No family in colonial Virginia was more prominent or more powerful than the Randolphs. "You must be prepared to hear the name Randolph frequently," wrote a French traveler to Virginia in the 1780s, the marquis de Chastellux, who recognized the Randolphs as "one of the most numerous and wealthiest" of the "first families" of the colony. When writing Moby Dick in 1851, Herman Melville cited the Randolphs as the quintessential "old established family in the land," the ultimate contrast to those families whose sons were forced into the perilous profession of whaling.
The dynasty was founded by William Randolph I, who in 1680 established a seat below the falls of the James River. Generations of his heirs developed neighboring plantations, eleven major ones in all. As owners of tens of thousands of acres of land worked by hundreds of enslaved people, and serving as well as merchants and shipowners, the Randolphs—unified like a modern business conglomerate—affected the economic affairs of the colony. They also influenced the administration of government. Among the Randolph politicians were some of the most accomplished lawyers in the region.

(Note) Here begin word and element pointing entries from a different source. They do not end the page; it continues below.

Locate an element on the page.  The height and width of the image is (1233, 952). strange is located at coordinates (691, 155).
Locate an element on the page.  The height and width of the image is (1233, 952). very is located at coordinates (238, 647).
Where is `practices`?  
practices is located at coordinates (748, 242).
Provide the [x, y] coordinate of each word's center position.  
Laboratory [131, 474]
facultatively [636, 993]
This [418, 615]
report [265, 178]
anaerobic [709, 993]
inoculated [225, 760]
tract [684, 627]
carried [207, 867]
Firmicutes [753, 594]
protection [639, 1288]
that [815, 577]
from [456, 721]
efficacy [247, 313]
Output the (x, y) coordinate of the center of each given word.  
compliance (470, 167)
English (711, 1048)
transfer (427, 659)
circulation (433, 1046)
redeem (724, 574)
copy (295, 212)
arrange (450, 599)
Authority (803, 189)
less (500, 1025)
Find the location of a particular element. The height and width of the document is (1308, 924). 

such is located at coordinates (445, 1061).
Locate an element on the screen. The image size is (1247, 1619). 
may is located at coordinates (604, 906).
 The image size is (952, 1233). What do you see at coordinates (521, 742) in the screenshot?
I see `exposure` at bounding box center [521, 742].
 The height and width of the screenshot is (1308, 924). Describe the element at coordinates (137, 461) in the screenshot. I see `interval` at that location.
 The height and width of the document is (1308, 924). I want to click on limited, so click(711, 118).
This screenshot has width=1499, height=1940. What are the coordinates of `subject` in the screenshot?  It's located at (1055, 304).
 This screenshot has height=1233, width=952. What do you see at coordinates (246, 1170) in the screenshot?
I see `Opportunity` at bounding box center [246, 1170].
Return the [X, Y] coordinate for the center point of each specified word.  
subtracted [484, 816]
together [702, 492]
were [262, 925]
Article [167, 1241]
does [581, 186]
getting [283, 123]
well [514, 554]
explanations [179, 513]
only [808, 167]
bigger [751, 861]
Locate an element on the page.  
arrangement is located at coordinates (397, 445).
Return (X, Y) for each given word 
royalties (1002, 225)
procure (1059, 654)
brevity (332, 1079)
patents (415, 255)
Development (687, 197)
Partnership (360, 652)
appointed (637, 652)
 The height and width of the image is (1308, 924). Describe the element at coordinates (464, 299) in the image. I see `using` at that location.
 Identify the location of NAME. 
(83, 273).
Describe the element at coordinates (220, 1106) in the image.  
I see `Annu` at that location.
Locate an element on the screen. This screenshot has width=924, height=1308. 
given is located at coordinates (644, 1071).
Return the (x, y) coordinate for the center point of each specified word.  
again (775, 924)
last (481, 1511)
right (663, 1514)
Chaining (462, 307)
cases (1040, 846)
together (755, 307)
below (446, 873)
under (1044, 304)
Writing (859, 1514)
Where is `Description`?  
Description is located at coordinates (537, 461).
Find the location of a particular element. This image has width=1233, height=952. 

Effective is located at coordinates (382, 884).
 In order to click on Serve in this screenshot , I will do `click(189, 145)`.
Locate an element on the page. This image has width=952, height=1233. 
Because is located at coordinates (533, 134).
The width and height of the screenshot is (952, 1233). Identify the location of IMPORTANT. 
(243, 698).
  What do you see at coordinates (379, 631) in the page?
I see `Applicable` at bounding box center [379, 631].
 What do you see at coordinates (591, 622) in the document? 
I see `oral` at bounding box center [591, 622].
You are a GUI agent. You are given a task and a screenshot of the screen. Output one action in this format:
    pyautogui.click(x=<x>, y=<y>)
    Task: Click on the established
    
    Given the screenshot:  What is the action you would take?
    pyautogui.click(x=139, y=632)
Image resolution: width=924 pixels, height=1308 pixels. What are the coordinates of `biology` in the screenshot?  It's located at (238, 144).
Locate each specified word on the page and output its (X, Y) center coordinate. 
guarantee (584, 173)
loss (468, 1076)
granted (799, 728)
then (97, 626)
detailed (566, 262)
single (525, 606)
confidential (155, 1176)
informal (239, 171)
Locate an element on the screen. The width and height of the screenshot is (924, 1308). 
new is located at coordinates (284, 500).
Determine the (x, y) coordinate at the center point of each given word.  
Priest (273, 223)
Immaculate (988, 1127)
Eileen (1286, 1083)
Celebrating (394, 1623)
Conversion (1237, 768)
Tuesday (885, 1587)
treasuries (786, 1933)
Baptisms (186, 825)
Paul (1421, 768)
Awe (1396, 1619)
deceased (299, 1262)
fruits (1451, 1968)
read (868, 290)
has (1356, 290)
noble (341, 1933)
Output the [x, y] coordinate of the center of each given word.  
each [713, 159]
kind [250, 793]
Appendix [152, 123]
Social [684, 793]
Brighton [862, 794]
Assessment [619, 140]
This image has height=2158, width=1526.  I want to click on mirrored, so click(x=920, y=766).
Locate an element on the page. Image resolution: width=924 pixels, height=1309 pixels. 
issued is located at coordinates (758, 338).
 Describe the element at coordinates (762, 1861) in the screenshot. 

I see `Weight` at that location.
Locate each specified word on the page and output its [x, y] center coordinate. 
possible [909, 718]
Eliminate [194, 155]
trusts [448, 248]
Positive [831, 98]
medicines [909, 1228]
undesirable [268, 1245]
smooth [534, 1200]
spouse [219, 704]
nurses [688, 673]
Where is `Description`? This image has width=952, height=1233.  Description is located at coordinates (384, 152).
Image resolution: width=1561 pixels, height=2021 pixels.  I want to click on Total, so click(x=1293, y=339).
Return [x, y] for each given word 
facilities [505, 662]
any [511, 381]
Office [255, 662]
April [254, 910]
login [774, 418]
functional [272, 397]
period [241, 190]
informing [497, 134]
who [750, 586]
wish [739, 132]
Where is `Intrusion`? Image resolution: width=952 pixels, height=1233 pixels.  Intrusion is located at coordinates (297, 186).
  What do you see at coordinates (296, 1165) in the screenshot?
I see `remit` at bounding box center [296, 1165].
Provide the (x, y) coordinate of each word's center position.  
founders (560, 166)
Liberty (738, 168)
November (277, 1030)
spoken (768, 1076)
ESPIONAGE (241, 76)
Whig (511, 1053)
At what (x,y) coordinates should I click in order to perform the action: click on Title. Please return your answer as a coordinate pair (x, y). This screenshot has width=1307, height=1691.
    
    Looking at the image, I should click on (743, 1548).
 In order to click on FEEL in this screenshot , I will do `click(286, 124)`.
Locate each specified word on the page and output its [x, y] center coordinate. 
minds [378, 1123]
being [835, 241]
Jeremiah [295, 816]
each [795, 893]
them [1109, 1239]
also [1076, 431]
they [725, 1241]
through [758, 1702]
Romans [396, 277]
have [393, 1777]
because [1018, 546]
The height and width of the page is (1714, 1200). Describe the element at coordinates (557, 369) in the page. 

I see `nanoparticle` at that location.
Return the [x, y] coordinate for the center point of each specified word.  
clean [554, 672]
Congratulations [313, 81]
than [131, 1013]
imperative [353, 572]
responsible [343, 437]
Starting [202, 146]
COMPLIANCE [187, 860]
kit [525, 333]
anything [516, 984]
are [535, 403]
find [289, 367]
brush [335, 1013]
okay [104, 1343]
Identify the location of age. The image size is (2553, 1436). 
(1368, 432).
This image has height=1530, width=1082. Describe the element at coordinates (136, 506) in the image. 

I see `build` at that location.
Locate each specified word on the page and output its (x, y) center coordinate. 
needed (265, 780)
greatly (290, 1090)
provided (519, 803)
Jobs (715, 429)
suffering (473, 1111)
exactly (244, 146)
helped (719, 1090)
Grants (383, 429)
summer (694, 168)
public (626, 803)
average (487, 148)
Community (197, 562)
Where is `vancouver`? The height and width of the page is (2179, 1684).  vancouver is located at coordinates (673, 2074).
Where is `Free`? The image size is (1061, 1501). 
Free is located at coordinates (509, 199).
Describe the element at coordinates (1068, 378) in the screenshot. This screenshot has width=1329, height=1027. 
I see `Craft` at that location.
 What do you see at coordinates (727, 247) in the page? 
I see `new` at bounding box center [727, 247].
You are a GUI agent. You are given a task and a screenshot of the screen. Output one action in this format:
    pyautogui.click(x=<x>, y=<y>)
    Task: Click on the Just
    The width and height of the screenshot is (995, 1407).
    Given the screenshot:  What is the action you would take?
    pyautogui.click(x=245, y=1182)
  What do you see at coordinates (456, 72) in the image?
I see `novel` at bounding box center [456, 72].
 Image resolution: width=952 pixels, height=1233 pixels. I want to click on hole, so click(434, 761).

Art patronage by the family increased with its third generation, because of both inherited wealth and the availability in the 1750s of a highly talented portraitist. Randolph brothers and sisters awarded the artist John Wollaston multiple commissions. William Randolph III of Wilton ordered ten paintings. The inspiration for the Wilton collection and for the house itself was drawn from the spectacular gallery and mansion at nearby Westover.